5.2. High-Throughput Gene Expression Data Retrieval

A dataset was obtained from the Gene Expression Omnibus (GEO) http://www.ncbi.nlm.nih.gov/geo/ (accessed on 30 April 2022). The access number of this dataset is GSE163359, and it consisted of 13 human angiosarcoma tissues (including 2 cases of breast cancer) and 6 non-malignant tissues as non-tumor controls (Figure 1).

5.3. RNA Isolation

The RNA extraction from tumoral and normal breast tissues was performed with the RNeasy Mini kit (Qiagen, Hamburg, Germany), according to the manufacturer’s instructions. Subsequently, concentration, purity, and integrity were verified using a spectrophotometer, measuring the absorbance at 260/280 nm and electrophoresis under denaturing conditions using formaldehyde. The purified RNA samples were stored at −80 °C until further analysis. Before sequencing, Novogene also evaluated the quality of RNA samples using NanoDrop, agarose gel electrophoresis, and the Agilent 2100 BioAnalyzer.
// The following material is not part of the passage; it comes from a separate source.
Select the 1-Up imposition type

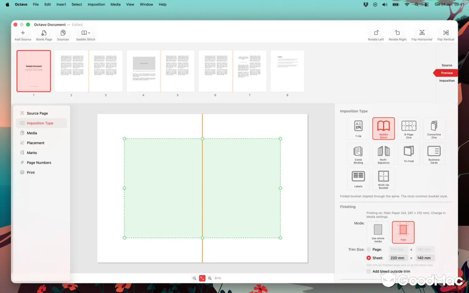pyautogui.click(x=358, y=128)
5.4. Angiosarcoma and Breast Cancer Tissues Whole Transcriptome Sequencing and GO-KEGG Enrichment

The RNA library setup and transcriptome sequencing were provided by Novogene Co (Beijing, China). RNA-seq libraries were sequenced as 150-bp paired-end reads using the Illumina HiSeq 4000 platform. The reads were mapped and annotated to the reference genome (GRCh37/hg19) with the STAR software [43]. The differential expression was assessed using Limma and edgeR packages [44,45]. Genes with an adjusted p-value < 0.05 and |log2 (FoldChange)| > 2 were considered differentially expressed. For functional enrichment, the R package clusterProfiler was used [46].